My computer had the wrong locale set.
I first did
>>> import locale
>>> locale.getpreferredencoding(False)
'ANSI_X3.4-1968'
locale.getpreferredencoding(False)
is the function called by open()
when you don't provide an encoding. The output should be 'UTF-8'
, but in this case it's some variant of ASCII.

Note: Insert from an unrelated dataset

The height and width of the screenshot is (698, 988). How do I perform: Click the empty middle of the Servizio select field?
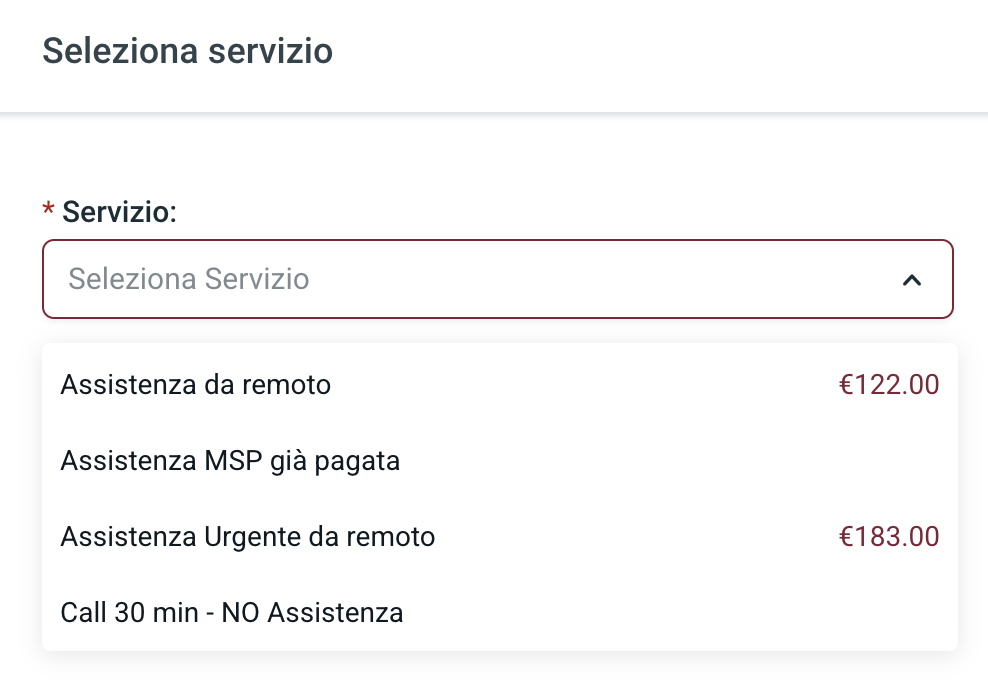600,279
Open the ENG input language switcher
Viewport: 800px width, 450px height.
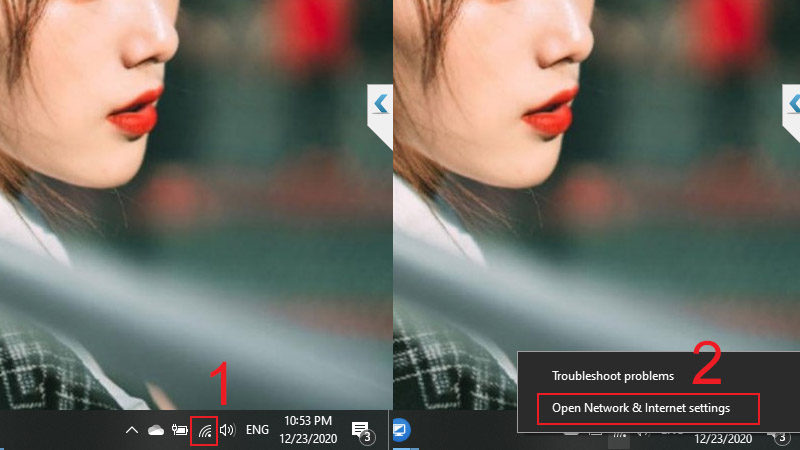point(257,431)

Then I ran the bash command locale
and got this output
$ locale
LANG=
LANGUAGE=
LC_CTYPE="POSIX"
LC_NUMERIC="POSIX"
LC_TIME="POSIX"
LC_COLLATE="POSIX"
LC_MONETARY="POSIX"
LC_MESSAGES="POSIX"
LC_PAPER="POSIX"
LC_NAME="POSIX"
LC_ADDRESS="POSIX"
LC_TELEPHONE="POSIX"
LC_MEASUREMENT="POSIX"
LC_IDENTIFICATION="POSIX"
LC_ALL=
So, I was using the default Ubuntu locale, which causes Python to open files as ASCII instead of UTF-8. I had to set my locale to en_US.UTF-8
sudo apt install locales
sudo locale-gen en_US en_US.UTF-8
sudo dpkg-reconfigure locales
If you can't change the locale system wide, you can invoke all your Python code like this:
PYTHONIOENCODING="UTF-8" python3 ./path/to/your/script.py
or do
export PYTHONIOENCODING="UTF-8"
to set it in the shell you run that in.